Une liste de contrôle pratique de conformité
Si le Bhoutan figure sur votre radar — que vous y opériez directement ou que vous vendiez des produits numériques à l'échelle mondiale — voici une manière simple d'y réfléchir :
- Vérifiez votre chiffre d'affaires par rapport au seuil de 5 millions de Nu. Si vous êtes une entreprise basée au Bhoutan déjà proche ou au-delà de ce seuil, entamez dès maintenant le processus d'enregistrement BITS plutôt que d'attendre que le DRC le signale.
- Si vous vendez des produits ou abonnements numériques à l'international, examinez spécifiquement vos revenus provenant de clients bhoutanais, pas seulement votre chiffre d'affaires total. Le seuil pour les non-résidents s'applique aux ventes vers le Bhoutan, pas à votre chiffre d'affaires mondial global.
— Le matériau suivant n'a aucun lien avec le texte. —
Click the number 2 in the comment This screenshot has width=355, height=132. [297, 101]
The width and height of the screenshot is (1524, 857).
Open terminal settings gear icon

- Séparez vos clients bhoutanais B2B et B2C si vous pouvez capturer un identifiant fiscal au moment du paiement — cela détermine qui est responsable du reversement de la taxe.
- Choisissez une cadence de déclaration adaptée à votre volume de transactions. Une déclaration mensuelle vous maintient au plus près d'une conformité en temps réel ; une déclaration trimestrielle ou semestrielle réduit la charge administrative si vos ventes liées au Bhoutan sont faibles.
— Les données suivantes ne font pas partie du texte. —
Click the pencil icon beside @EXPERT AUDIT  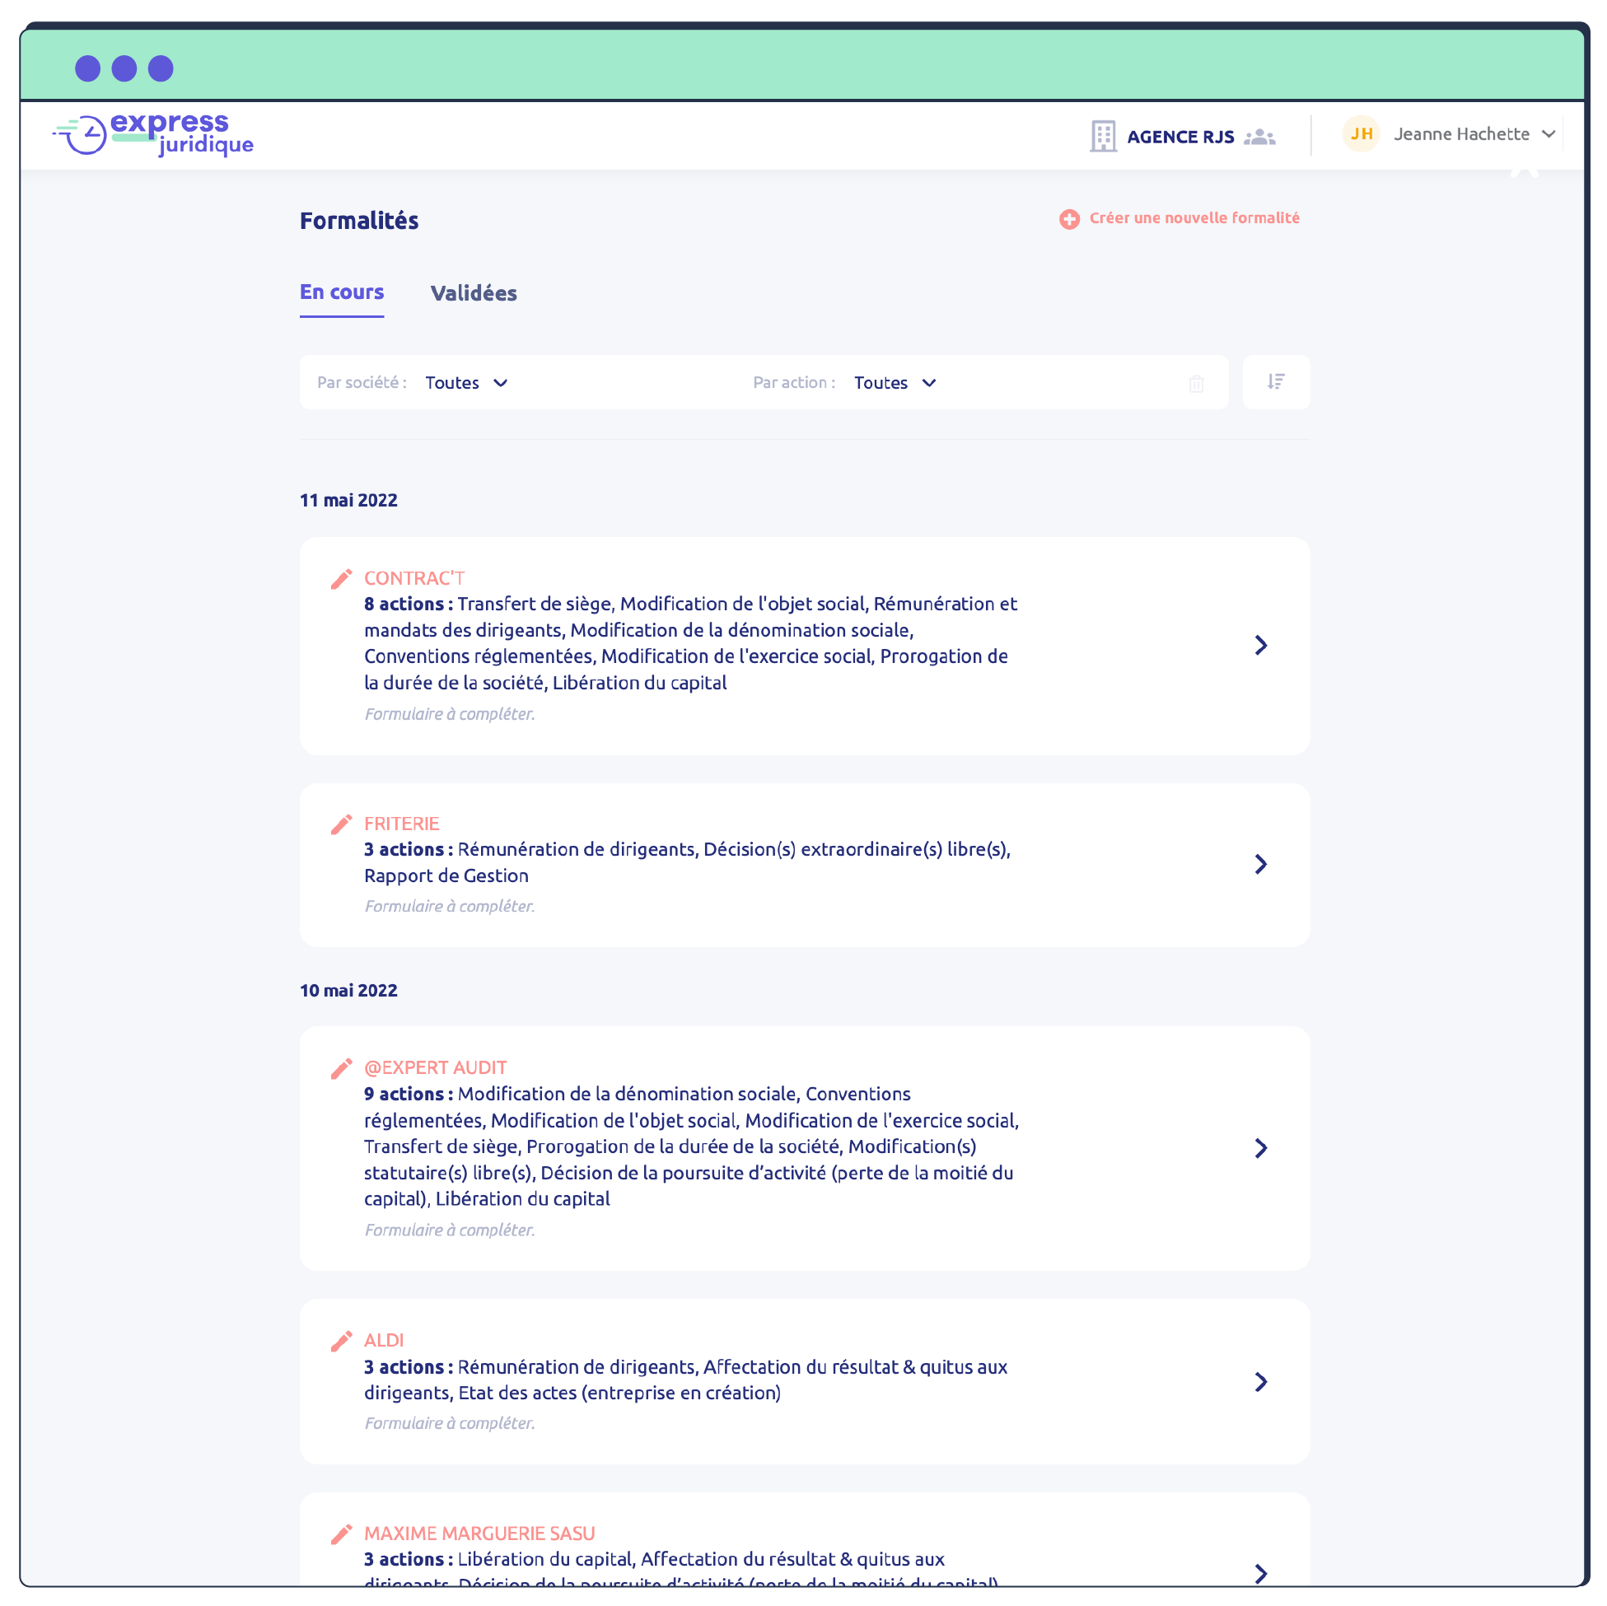click(x=341, y=1069)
- Suivez séparément la TPS payée sur les intrants et la TPS collectée sur les ventes, afin de pouvoir réellement demander le crédit de taxe sur les intrants au lieu de laisser de l'argent sur la table.
Pourquoi cela compte même si le Bhoutan est une erreur d'arrondi sur votre compte de résultat
La plupart des petites entreprises qui lisent ceci ne déposeront jamais de déclaration de TPS bhoutanaise. Mais le schéma sous-jacent — un pays remplaçant une taxe de vente désordonnée à taux multiples par un taux unique et uniforme, et étendant cette taxe aux vendeurs numériques non-résidents — devient la norme mondiale, et non l'exception. Le Rwanda, le Malawi, le Botswana et des dizaines d'autres juridictions ont pris ou annoncé des mesures similaires au cours de l'année écoulée. Si votre entreprise vend quoi que ce soit de numérique par-delà les frontières, la vraie leçon à retenir n'est pas « apprenez le code fiscal du Bhoutan ». C'est « prenez l'habitude de vérifier d'où proviennent réellement vos revenus, au moins une ou deux fois par an ».
C'est un problème de comptabilité avant d'être un problème fiscal. Si vos registres n'étiquettent pas les transactions par pays du client, vous ne saurez pas que vous avez franchi un seuil étranger avant qu'un avis n'arrive — moment auquel les pénalités et les déclarations rétroactives sont déjà sur la table.